End of input is indicated by a line containing N = M = Q = 0.

Output

Start each test case with "Case #:" on a single line, where # is the case number starting from 1.
For operation “0 x”, if vertex x has been marked, output “ERROR! At point x”.
For operation “1 x y”, if vertex x or vertex y isn’t marked, output “ERROR! At path x to y”; if y isn’t reachable from x through marked vertices, output “No such path”; otherwise output the length of the shortest-path. The format is showed as sample output.
There is a blank line between two consecutive test cases.

Sample Input


5 10 10 1 2 6335 0 4 5725 3 3 6963 4 0 8146 1 2 9962 1 0 1943 2 1 2392 4 2 154 2 2 7422 1 3 9896 0 1 0 3 0 2 0 4 0 4 0 1 1 3 3 1 1 1 0 3 0 4 0 0 0


Sample Output


Case 1: ERROR! At point 4 ERROR! At point 1 0 0 ERROR! At point 3 ERROR! At point 4


题意:这里我只说关键点,这里的路是单向的,其中一问从 x 到 y 的最短路(x,y和经过的点都必须被标记过),如果x,或y没有被标记过输出“ERROR! At path x to y”。

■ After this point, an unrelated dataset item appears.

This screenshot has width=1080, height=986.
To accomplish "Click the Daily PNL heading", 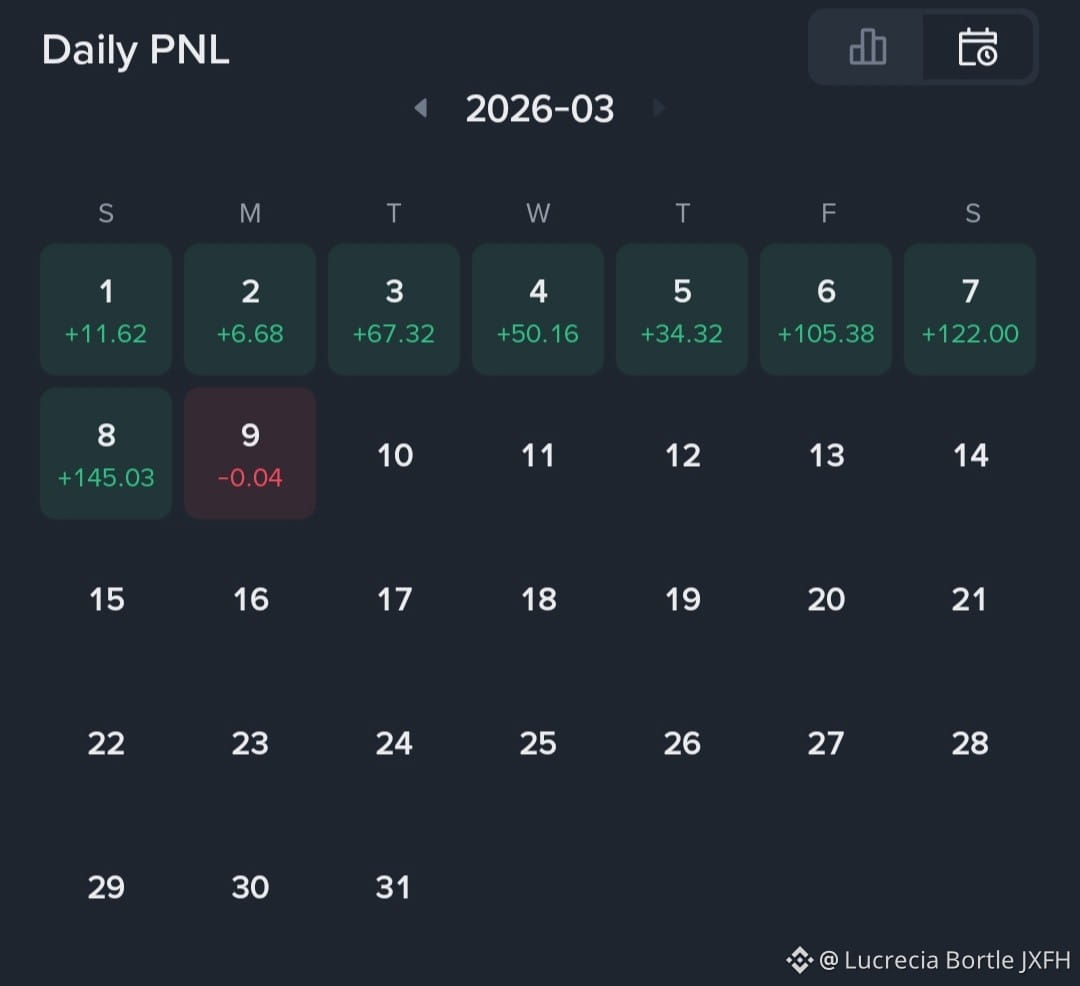I will coord(136,50).
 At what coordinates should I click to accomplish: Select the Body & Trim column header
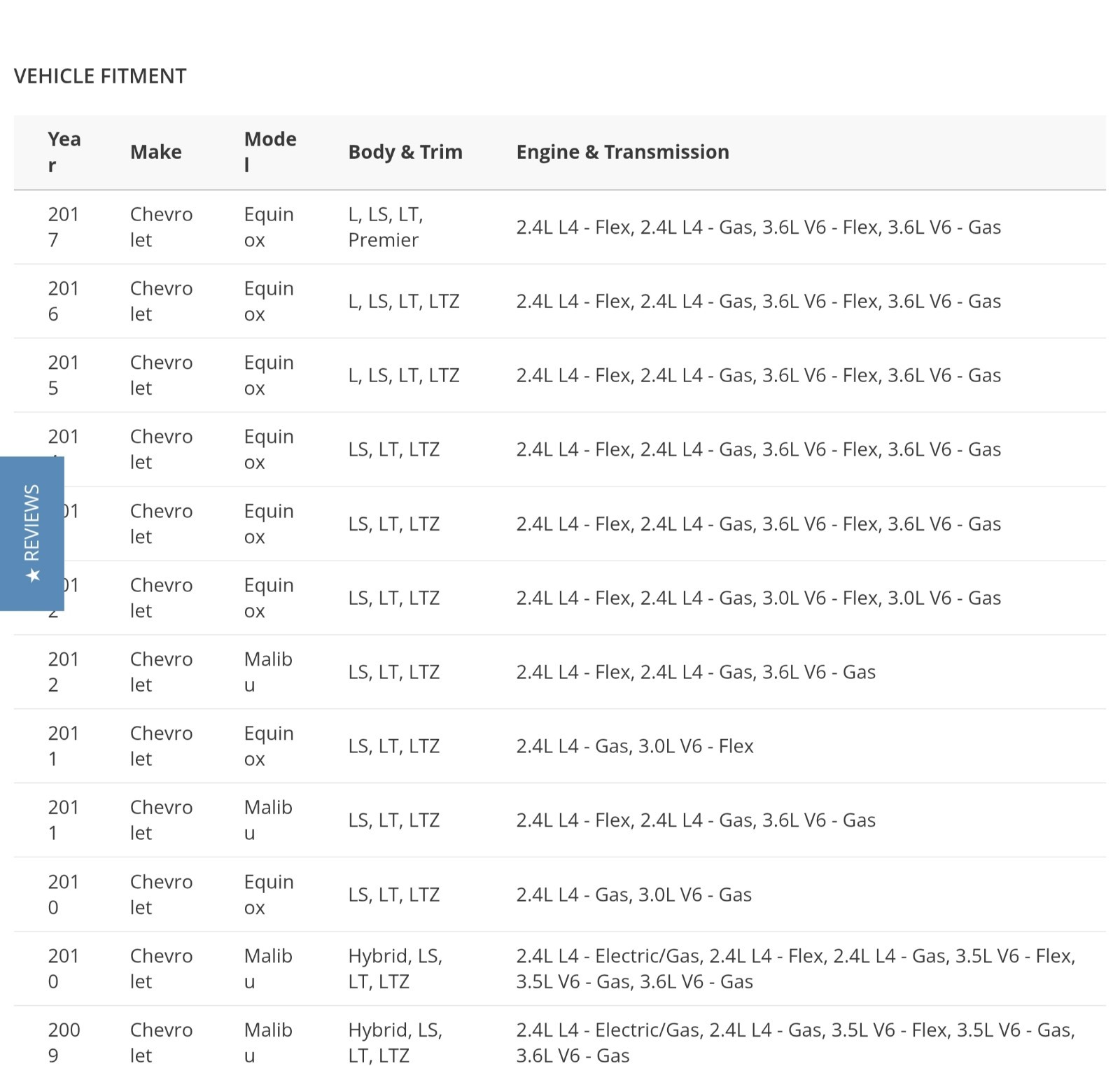click(405, 152)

题解:floyd算法需要变形一下,作用为以k为桥梁i到j的最短路距离,然后每标记一个点,用一次算法,使得所有的最短路都是通过标记的点得到的。

具体代码如下:

#include<iostream>
#include<cstring>
#include<cstdio>
#include<map>
#define N 310
using namespace std;
const int INF=999999999;
int m,n,k;
int d[N][N];
map<int,int> mp;
int minn(int a,int b)
{
  return a<b?a:b;
}
void floyd(int k)//以k为桥梁 
{
  int i,j;
  for(i=0;i<n;i++)
  if(i!=k)
  for(j=0;j<n;j++)
  if(i!=j&&k!=j)
  d[i][j]=minn(d[i][j],d[i][k]+d[k][j]);    
}
int main()
{
  int t=0;
  while(cin>>n>>m>>k,n+m+k)
  {
    t++;
    mp.clear();
    int i,j;
    for(i=0;i<N;i++)
      for(j=0;j<N;j++)
        d[i][j]=(i==j?0:INF);
    for(i=0;i<m;i++)
    {
      int a,b,c;
      scanf("%d%d%d",&a,&b,&c);
      if(d[a][b]>c)
        d[a][b]=c;//路是单向的,这里WA了好几次!!! 
    }
    if(t==1)
      printf("Case %d:\n",t);
    else
      printf("\nCase %d:\n",t);
    while(k--)
    {
      int a;
      scanf("%d",&a);
      if(a)
      {
        int x,y;
        scanf("%d%d",&x,&y);
        if(mp.find(x)==mp.end()||mp.find(y)==mp.end())//x,y没被标记 
          printf("ERROR! At path %d to %d\n",x,y);
        else if(d[x][y]==INF)//此路不通 
          printf("No such path\n"); 
        else
          printf("%d\n",d[x][y]);         
      }
      else
      {
        int b;
        scanf("%d",&b);
        if(mp.find(b)==mp.end())//没找到,标记该点 
          mp[b]=1,floyd(b);
        else
          printf("ERROR! At point %d\n",b);  
      }
    }
  }
  return 0;
}